4.2. Lessons Learned and Best Practices
Case studies of the NFORS- and MSF-run portable field hospitals and of the Cuban mobile OR teams highlight the advantages and disadvantages of using mobile ORs for humanitarian response but do not offer a mechanism to measure either clinical effectiveness, cost-effectiveness, or patient-centered outcomes after a sudden-onset disaster using mobile ORs. This section attempts to develop lessons learned and best practices from the three case studies and the field expert opinions stated at the Delphi Process. All three of these groups have deployed mobile operating rooms in humanitarian response. Honeycutt and Rohoper (2009) stated the need for best practice guidelines for field hospitals. This paper will further develop these concepts based on the additional case studies, literature review, and Delphi process that informs the remainder of this work.
Lessons from this review of case studies emphasize four main points. First, personnel training and adequate support services enable effective mobile ORs. Second, specialization is necessary both to meet the short-term demand and to minimize the space and money lost keeping surgical teams without patients. Third, cash for work is crucial in areas of food insecurity. Finally, owning surgical equipment that can convert from static to mobile use is imperative. The costs and benefits of using a mobile OR team should be further studied to combine mobility and expediency with cost-effectiveness. Furthermore, if MSF is unable to maintain high surgical rates during an epidemic of infectious disease even after introducing aggressive early surgery, intensive screening, and specialized decontamination, other best practices in the management of infectious disease need to be reassessed.
5. Future Trends and Innovations
Future Trends & Innovations
Given the growing trend of utilizing mobile operating rooms in diverse situations, experts are poised to expand and further develop this unique and flexible resource. As the healthcare field continues to embrace the many uses of the mobile operating room—disaster recovery, flexible electives, compression of surgical case times or addressing service line goals, growth strategies and cost-effective solutions for facilities unable to invest in new construction or major renovation—several future trends and innovations are on the horizon.
Pop-Up Surgery Centers: Very high-end mobile operating room trailers are the future for pop-up surgery centers in areas where towers cannot be built.

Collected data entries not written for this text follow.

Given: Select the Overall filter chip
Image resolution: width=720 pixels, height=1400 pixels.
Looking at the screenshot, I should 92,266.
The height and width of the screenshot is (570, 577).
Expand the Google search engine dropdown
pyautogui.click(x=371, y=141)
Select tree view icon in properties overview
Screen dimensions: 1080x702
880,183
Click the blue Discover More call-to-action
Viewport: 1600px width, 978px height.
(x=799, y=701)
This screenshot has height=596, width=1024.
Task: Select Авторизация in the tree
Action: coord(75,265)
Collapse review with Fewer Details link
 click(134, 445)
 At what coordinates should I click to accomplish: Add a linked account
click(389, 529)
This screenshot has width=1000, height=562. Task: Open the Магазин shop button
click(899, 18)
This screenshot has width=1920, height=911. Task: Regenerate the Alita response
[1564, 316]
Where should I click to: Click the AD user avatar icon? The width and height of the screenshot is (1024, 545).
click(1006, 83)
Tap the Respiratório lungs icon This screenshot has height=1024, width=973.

Specialty Medical Office Buildings (MOB) with Infrastructures for OR Pods Development: Urban MOBs building out large floor plans with a service line, for example, for total joints. The site may also have a floor or two of space for training and education, health, primary care, urgent care, home health, infusion, therapy, imaging, diagnostics and express testing. The idea is that the entire joint experience would take place in one location; the patient could select a private hotel-like room, a semi-private room with a guest bed or a double room. Hotel-like rooms offer special services such as a playroom, pet amenities and/or massage five miles from the hospital campus. Given the price and competition, it does not make an economic development sense for these centers to build out ORs, but they could have infrastructure to run a flexible solutions OR pod as needed for surge populations.